Work to complete ▸ Where a line below includes the word "agent", copy that line.

Input ▸
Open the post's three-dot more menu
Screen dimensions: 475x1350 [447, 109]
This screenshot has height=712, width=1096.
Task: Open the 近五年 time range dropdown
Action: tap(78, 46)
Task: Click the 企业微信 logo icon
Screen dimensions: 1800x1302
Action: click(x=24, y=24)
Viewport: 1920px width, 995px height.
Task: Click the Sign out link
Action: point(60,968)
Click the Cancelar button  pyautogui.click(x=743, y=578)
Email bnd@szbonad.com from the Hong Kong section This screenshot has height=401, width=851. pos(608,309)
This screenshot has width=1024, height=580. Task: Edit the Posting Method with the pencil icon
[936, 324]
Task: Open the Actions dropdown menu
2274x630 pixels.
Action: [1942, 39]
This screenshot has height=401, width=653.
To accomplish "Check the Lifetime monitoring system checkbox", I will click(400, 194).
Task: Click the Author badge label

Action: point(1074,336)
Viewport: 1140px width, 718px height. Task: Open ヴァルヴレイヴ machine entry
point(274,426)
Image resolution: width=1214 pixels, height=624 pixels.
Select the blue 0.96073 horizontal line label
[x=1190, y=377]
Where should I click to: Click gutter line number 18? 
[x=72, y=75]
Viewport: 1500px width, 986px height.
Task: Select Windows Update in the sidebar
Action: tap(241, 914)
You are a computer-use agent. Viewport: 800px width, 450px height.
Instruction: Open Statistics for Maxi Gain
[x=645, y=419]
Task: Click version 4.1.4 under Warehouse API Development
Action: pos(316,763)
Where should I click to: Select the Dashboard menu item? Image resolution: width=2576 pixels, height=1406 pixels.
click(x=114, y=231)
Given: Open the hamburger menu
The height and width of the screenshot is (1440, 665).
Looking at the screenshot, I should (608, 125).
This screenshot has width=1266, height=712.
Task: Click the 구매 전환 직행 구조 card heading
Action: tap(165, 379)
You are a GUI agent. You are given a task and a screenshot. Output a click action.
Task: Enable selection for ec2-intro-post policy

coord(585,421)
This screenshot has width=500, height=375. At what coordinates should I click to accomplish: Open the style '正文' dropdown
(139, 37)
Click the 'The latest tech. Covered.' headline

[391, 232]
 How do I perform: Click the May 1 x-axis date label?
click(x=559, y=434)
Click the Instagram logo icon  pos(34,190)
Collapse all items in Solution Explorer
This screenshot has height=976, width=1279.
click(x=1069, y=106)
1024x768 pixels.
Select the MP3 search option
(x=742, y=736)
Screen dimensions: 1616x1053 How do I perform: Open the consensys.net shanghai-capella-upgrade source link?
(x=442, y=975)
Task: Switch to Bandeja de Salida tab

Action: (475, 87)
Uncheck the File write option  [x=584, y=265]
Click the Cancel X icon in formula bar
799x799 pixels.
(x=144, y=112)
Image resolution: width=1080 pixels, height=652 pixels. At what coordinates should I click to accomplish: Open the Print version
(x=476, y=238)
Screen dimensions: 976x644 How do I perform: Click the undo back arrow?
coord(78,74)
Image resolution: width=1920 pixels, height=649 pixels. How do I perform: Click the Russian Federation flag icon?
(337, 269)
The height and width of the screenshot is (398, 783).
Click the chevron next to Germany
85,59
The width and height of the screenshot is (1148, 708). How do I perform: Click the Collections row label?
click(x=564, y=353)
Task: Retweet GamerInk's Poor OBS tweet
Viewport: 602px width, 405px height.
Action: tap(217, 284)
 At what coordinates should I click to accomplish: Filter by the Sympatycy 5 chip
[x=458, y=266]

Written solution ▸
You are a computer-use agent. Viewport: 800px width, 450px height.
You are a GUI agent. You are given a task and a screenshot. Output a click action.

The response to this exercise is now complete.